What you are asked to do: Your task is to restate every entry below word for word and omit the images.
-.-.-
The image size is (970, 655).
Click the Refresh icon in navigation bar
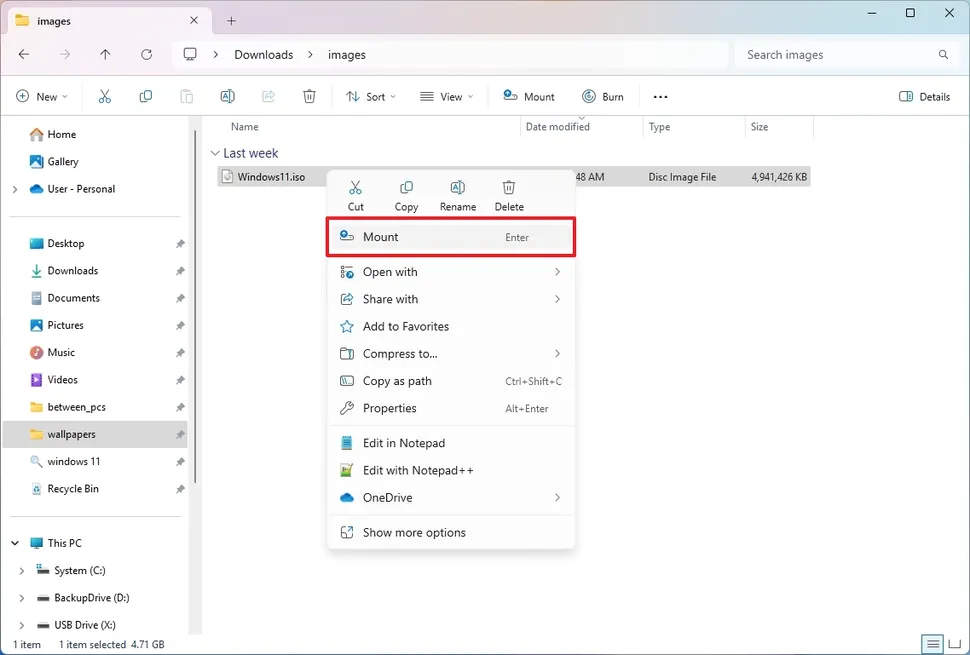(x=147, y=55)
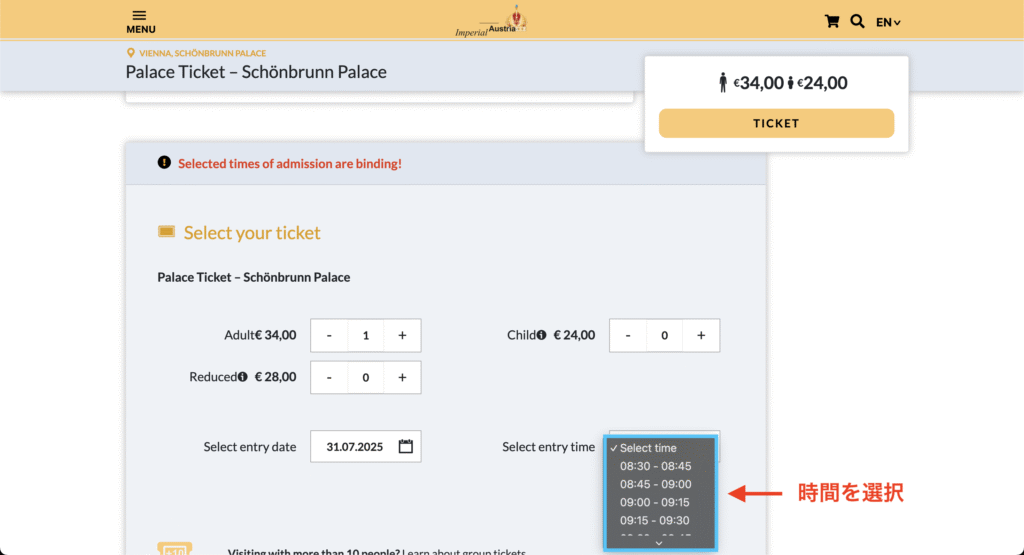
Task: Pick the 09:15 - 09:30 entry time
Action: (654, 520)
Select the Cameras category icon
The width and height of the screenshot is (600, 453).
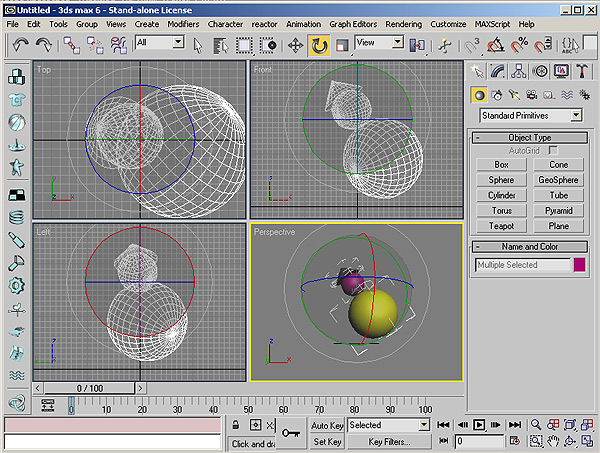[531, 94]
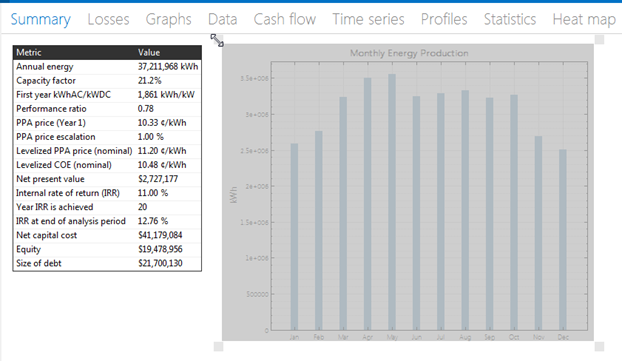Image resolution: width=622 pixels, height=361 pixels.
Task: Click the top-right graph corner handle
Action: coord(599,39)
-.-.-
Exercise response:
The image size is (970, 655).
Click the Refresh icon in navigation bar
(x=147, y=55)
Task: Pick the 09:15 - 09:30 entry time
Action: (654, 520)
Select the Cameras category icon
The width and height of the screenshot is (600, 453).
[531, 94]
Image resolution: width=622 pixels, height=361 pixels.
Task: Click the top-right graph corner handle
Action: coord(599,39)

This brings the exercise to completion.